Consider your code here:
Code:
decl String:buffer[100];
buffer = "This is a string";
In SourcePawn, the second line changes the array pointer address to whatever "this is a string" ends up becoming, but does not actually change the string in memory. Basically, your array will point at a new, meaningless location in memory, which your script will have no problem reading from, and will be printed out as gibberish.
The following are acceptable:
Code:
new String:buffer[100] = "This is a string"; // Assignment like this during creation is acceptable
new String:buffer_2[] = "This is also a string"; // buffer_2's length will be auto-sized
decl String:buffer_3[100];
strcopy(buffer_3, "This is another string");
Similarly, you have to use the function "StrEqual(string_1, string_2)" to do logical comparisons of strings.
Languages that accept the straight-on assignment like you propose , such as PHP, are actually interpreting your intent in the compiler and sort of correct the logic to do what you would intuitively expect - assign the string into the array, and not change the memory address. SourcePawn doesn't do that for you.
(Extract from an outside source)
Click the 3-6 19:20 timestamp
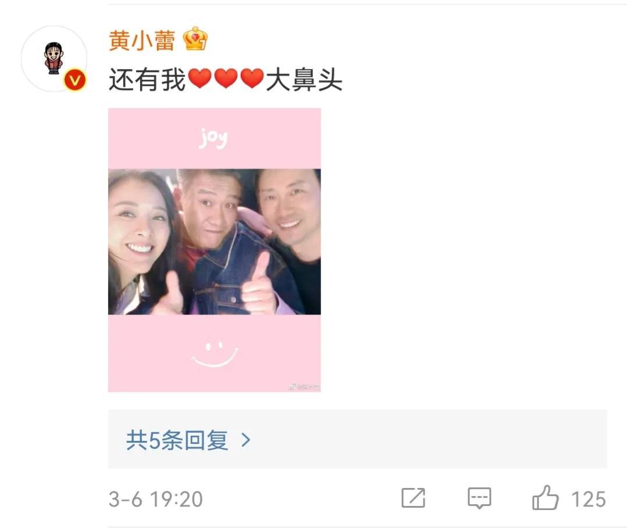627x528 pixels. [155, 499]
The reason you get a LOT of gibberish output is because the script is actually reading from memory until it encounters the end-of-string character , '/0'. This character is automatically appended to all strings in memory, and this why a 2-character string like "at" actually takes 3 bytes. This system trusts that the provided memory address is valid, however, and it has no defense against random selection of a new memory address other than to keep reading until it happens across another end-of-string character from another string in memory.
Though I don't know the source code, I would expect strcopy(dest, source) to be faster than a pass-through with Format and is preferred unless your new string requires complex combination of several sources.